# Attaching branch to tank/cork bark background



## TerraFerma (Feb 20, 2011)

I got these awesome branches (not sure what they are, but they store thought they were Rhododendron branches. They are meant for planted tanks so should be OK in vivs...)

I would like to attach one or both of them to the back wall. I intend to do a cork bark background on the viv. What is the best way to attached them, either to the cork bark or just the glass (and then do the cork bark around the attachment point)? 

Looking for Hydrophyte to chime in here hopefully...


----------



## frogparty (Dec 27, 2007)

To the glass with gorilla glue


----------



## hydrophyte (Jun 5, 2009)

Did you buy those in a fish store?
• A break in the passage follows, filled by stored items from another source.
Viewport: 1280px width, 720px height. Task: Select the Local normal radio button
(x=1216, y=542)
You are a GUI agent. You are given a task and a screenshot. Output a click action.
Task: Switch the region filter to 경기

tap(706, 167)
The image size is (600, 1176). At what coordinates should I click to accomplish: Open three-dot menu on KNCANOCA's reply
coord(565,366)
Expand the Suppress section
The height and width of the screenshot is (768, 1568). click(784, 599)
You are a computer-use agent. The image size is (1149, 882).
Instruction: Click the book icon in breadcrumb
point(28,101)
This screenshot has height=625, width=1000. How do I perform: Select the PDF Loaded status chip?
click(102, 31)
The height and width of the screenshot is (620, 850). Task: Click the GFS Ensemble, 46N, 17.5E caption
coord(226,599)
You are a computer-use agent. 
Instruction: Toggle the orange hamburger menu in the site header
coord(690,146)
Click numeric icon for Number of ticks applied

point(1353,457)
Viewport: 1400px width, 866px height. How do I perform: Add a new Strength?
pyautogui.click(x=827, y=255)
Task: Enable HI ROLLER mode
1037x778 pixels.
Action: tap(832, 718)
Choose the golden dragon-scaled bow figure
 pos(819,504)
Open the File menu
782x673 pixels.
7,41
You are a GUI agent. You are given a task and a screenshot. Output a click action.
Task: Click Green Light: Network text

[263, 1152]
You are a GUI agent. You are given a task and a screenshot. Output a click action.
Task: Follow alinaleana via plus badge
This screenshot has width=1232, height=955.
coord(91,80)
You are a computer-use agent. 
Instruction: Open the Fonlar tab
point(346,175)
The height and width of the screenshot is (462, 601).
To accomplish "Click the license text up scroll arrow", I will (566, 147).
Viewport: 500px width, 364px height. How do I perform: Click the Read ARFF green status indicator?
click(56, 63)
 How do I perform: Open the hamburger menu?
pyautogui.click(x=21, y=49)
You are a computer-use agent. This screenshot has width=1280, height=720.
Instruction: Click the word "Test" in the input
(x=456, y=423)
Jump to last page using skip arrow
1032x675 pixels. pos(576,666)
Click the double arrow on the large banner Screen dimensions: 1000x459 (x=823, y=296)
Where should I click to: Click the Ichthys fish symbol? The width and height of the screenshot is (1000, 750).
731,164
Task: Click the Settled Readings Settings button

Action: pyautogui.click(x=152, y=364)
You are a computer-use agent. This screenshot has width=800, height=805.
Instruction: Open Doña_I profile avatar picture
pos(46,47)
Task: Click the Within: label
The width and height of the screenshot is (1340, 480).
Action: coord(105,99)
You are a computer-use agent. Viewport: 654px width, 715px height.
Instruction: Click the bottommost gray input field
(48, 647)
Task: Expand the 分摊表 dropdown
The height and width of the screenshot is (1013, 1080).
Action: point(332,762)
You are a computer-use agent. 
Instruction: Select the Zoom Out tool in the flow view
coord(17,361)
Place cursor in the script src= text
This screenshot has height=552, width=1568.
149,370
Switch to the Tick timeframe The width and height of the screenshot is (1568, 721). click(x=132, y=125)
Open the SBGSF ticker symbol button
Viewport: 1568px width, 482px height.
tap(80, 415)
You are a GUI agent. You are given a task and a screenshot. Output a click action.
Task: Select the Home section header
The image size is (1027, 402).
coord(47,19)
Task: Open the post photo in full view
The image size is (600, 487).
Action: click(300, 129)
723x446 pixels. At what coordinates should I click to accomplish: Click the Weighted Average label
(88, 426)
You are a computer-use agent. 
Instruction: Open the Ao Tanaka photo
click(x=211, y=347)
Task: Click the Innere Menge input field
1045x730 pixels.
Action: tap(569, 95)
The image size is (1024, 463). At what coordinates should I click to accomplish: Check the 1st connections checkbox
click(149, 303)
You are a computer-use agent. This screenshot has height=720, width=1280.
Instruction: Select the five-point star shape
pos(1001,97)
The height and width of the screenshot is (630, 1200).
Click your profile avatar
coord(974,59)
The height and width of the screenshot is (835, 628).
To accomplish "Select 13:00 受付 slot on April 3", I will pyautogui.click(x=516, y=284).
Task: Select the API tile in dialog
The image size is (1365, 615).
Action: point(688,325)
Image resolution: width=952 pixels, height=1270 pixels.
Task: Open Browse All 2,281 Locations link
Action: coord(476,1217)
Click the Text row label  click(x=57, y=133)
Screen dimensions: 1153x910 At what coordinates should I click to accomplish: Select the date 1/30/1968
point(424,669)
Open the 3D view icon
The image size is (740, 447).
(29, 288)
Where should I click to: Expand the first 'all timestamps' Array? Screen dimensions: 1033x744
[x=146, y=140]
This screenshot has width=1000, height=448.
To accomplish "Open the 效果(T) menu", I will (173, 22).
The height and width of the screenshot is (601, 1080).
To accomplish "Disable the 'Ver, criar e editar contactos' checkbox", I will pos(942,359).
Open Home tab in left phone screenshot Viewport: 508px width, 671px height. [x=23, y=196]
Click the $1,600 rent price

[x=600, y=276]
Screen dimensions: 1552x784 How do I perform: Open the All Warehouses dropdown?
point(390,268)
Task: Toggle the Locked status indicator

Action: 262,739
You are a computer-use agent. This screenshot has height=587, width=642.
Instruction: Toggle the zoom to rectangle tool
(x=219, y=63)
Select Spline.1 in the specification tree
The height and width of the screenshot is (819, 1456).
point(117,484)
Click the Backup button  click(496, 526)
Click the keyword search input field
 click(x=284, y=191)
I understand that rhododendron can be pretty toxic and it might not be a good choice for a frog viv. Could it be manzanita instead?

Try a search here for "Great Stuff" and you will see many examples of combining sprayable Great Stuff foam with cork and other features. You can also use Gorilla Glue. 

Make sure to use Great Stuff an/ord Gorilla Glue with care and allow them plenty of time to cure. The fumes from Great Stuff don't smell especially bad, but they are pretty strong. Plan ahead, wear disposable gloves and prep your work area because Great Stuff can be really messy and it sticks to everything.


----------



## TerraFerma (Feb 20, 2011)

hydrophyte said:


> Did you buy those in a fish store? I understand that rhododendron can be pretty toxic and it might not be a good choice for a frog viv. Could it be manzanita instead?
> 
> Try a search here for "Great Stuff" and you will see many examples of combining sprayable Great Stuff foam with cork and other features. You can also use Gorilla Glue.
> 
> Make sure to use Great Stuff an/ord Gorilla Glue with care and allow them plenty of time to cure. The fumes from Great Stuff are hard to smell, but pretty strong. Plan ahead and prep your work area because Great Stuff can be really messy and it sticks to everything.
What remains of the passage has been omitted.